Гонимы вешними лучами, с окрестных гор уже снега сбежали мутными ручьями на потопленные луга весело гуляющей Сороти. Зашумела всякая птица по полям и лесам. Леса оделись зеленой дымкой. Прелестная купальница покрыла своим золотом все низины. Зацвела черемуха… Земля была раем, переполненным радостью, но Пушкин тосковал в неволе чрезвычайно. Жизнь манила его сразу во все стороны, и ему казалось, что какое-то ослепительное счастье ждет его за этим синим горизонтом. И, раздраженный неволей, он то ссорился со своими тригорскими друзьями, то снова принимался ухаживать за кем-нибудь там, то в годовщину смерти Байрона заказывал удивленному его блогочестием о. Шкоде панихиду по балярине Георгии, то мечтал бежать в Грецию или Америку, заказывал даже себе дорожные чемоданы и искал чрез приятелей пятнадцать тысяч – не больше и не меньше – на это предприятие, и, наконец, вспомнив, что он болен аневризмом, он обратился к Александру чрез своего приятеля Жуковского с французским письмом, прося отпустить его для лечения за границу. Сердитый на беспокойного человека, Александр приказал ответить, что лечиться можно и в Пскове. И Пушкин, ничего от бешенства не видя, снова написал сумасшедшее письмо Жуковскому – для передачи выше:

«Неожиданная милость Его Величества тронула меня несказанно… – писал он яростно. – Я справился о псковских операторах. Мне указали на некоторого Всеволожского, очень искусного по ветеринарной части и известного в ученом мире по своей книге об лечении лошадей. Несмотря на все это, я решился остаться в Михайловском, тем не менее чувствуя отеческую снисходительность Его Величества. Боюсь, чтобы медленность мою пользоваться Монаршей милостью не почли за небрежение или возмутительное упрямство…» Но сейчас же вся эта история представилась ему в смешном виде, и в письме к своему большому приятелю, поэту А.А. Дельвигу, он пишет: «…Идет ли история Карамзина? Где он остановился? Не на избрании ли Романовых? Неблагодарные!.. Шесть Пушкиных подписали избирательную грамоту, да двое руку приложили за неумением писать… А я, грамотный потомок их, что я, где я?..»
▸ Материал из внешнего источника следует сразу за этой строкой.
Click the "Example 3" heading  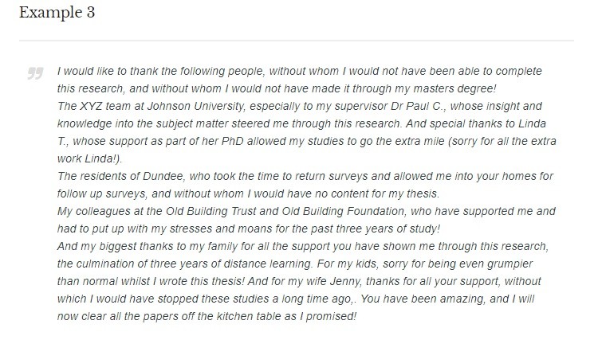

Любивший его Жуковский напрасно уговаривал своего буйного друга успокоиться. «До сих пор ты тратил свою жизнь, – писал он, – с недостойною тебя и оскорбительной для нас расточительностью, тратил и физически, и нравственно. Пора уняться. Она была очень забавной эпиграммой, но должна быть возвышенною поэмою…» Пушкин не унимался и все обсуждал с Алексеем Вульфом, сыном Прасковьи Александровны от первого брака, студентом, который приехал на Пасху домой, всякие планы бегства за границу, а в ожидании счастливого дня освобождения он готовил издание своих стихотворений, работал над «Онегиным» и над «Борисом Годуновым» и переписывался со своими многочисленными приятелями и приятельницами. Но летом много писать он не мог и, томясь, целыми днями пропадал в дальних прогулках… Лето разгоралось какою-то купиною неопаляемой и необъятной. Земля нарядная томилась в яру любовном, переполненная радостью жить и дышать. В конце мая, «на девяту», то есть на девятую пятницу от Пасхи, в старом Святогорском монастыре, где лежали его деды Ганнибалы, бывал годичный праздник и ярмарка. Народу в этот день со всех концов Скопской земли сходилось тьма: одни – чтобы помолиться, – в монастыре была очень чтимая псковичами икона Одигитрии Божьей Матери, – другие для того, чтобы закупить, что нужно, на ярмарке, а третьи просто на людях потереться.

Конец ознакомительного фрагмента.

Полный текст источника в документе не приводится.